I could hav been a builder
A painter or a swimmer
I dreamt of being a Rasta writer,
I fancied me a farmer
I could never be a barber
Once I was not sure about de future,
Got a sentence an I done it
Still me angry feelings groweth
Now I am jus a different fighter,
I sight de struggle up more clearly
I get younger yearly
An me black heart don’t get no lighter.
I will not join de army
I would work wid malt an barley
But here I am checking me roots,
I could work de ital kitchen
But I won’t cook dead chicken
An I won’t lick nobody’s boots,
Yes I could be a beggar
Maybe not a tax collector
I could be a streetwise snob,
But I’ll jus keep reciting de poems dat I am writing
One day I’ll hav a proper job.

Thursday, November 30, 2023

Circling the Square

I hoped that by cutting enough corners
I could make a circle of a square
Just something to take the edge off
Smooth over the difficult angles
 
But before I could count to a round number
I had whittled away all the substance
With my many well intentioned little cuts
And had to make do with a hole

Wednesday, November 29, 2023

Childhood Memory 5

Part I 

My family and I were on holiday in Belgium and we needed petrol. My dad had recently passed his driving test and so my mum, having previously been the sole driver of the family, was able to take the passenger seat for once. My mom was the more confident driver, not only as a result of her years of experience, but also due to her demeanour. In a tight situation, she was the one more likely to take the bull by the horns, whereas my dad was flappable and prone to fluster and frustration, a disposition reflected in his blood pressure and the stents implanted in his heart. Huffing and puffing from behind the wheel, as boy racers tailgated and wrong lanes were navigated, was therefore something the rest of the family had to get used to.

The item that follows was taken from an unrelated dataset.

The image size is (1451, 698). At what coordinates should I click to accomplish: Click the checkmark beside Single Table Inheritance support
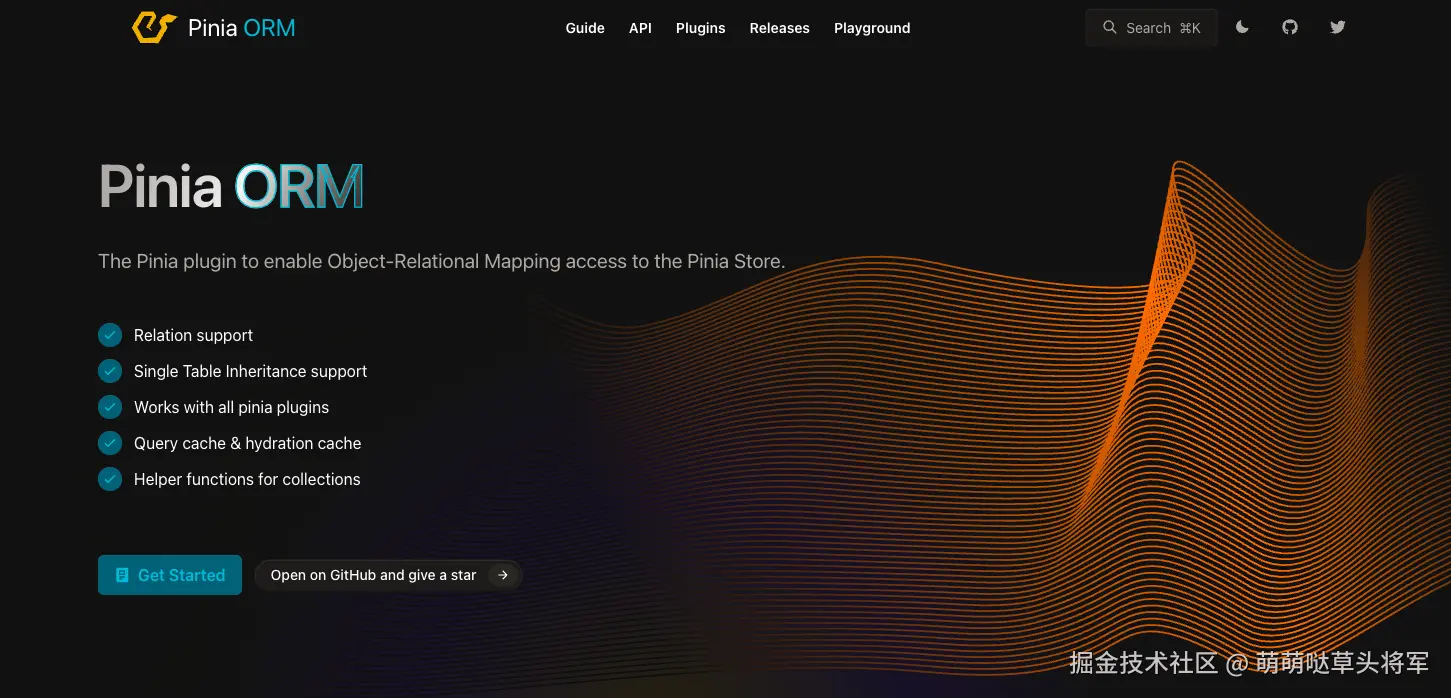pos(110,371)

Having my dad drive in Europe, on the "wrong" side of the road and with its alien road signs, brought such flappability to a head, and so the atmosphere in the car was already a little tense as we rolled into the petrol station. My dad got out and struggled to pull the pump over the other side of the car, having instinctively parked in the position suited to British cars, eliciting a snigger from my brother as my dad grunted and cursed.

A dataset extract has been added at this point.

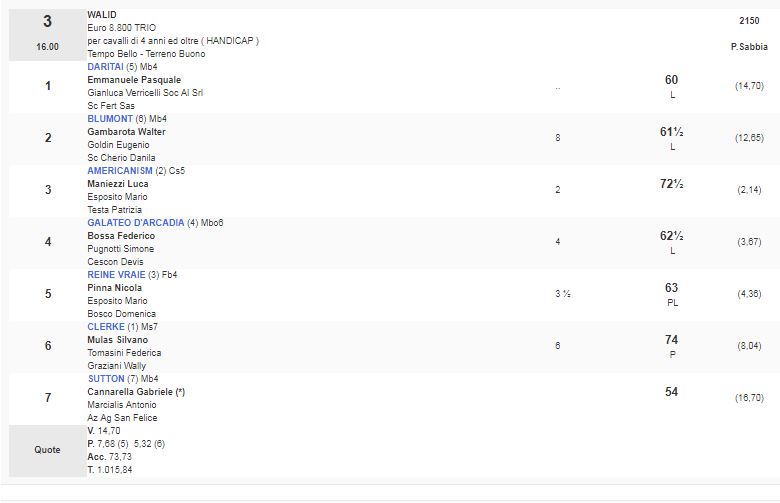Click the AMERICANISM horse name
The image size is (780, 503).
tap(120, 171)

Having eventually got the nozzle into the fuel flap, dad couldn't get any petrol out of the machine and stood there dumbfounded, his eyes darting from fuel flap to pump, relentlessly squeezing the pump lever to no effect. "C'mon..." we could hear him muttering. "C'mon!", but no fuel would flow. The man started to gesticulate with his hands, uplifting them, supine and almost biblical, then letting them drop to his sides with a clap. "What do you want me to do?" he strained, continuing to plead with his hands. He had become a living cartoon.

Inside the car, my brother and I were really enjoying the spectacle of the patriarch trying to reason with an inanimate object. Even my mom was chortling away. My dad was soon in full meltdown, huffing and puffing, panting, flailing his arms. "What do you want from me!? What do you want me to do!?" he howled. Inside the car we also howled at the surreal dialogue that begged the petrol pump to speak back. Finding a time I've laughed more in my life without strong drugs is a struggle. This wasn't just laughing, but true belly-aching, helpless guffawing; thigh-slapping, hand over the mouth, tears running down, gleeful i'm-not-supposed-to-be-laughing. 

Someone had to put this man out of his misery before he got an aneurysm. But no one was going to. The pump was never going to answer my dad's call, so on it went. I can't recall how the farce resolved itself, but it's a story our family retells with delight. The pathos was deep, man.

* * * * * 

 

Part II

When I was a kid - between the ages of around 8 and 12 - my dad took me fishing. I'm a vegetarian these days but my dad was a bit old school in that respect. He never met his dad, but an avuncular neighbour had taught him to fish as a teenager and it was, in his middle age, still one of his favourite pastimes; one that he was keen to pass on to me.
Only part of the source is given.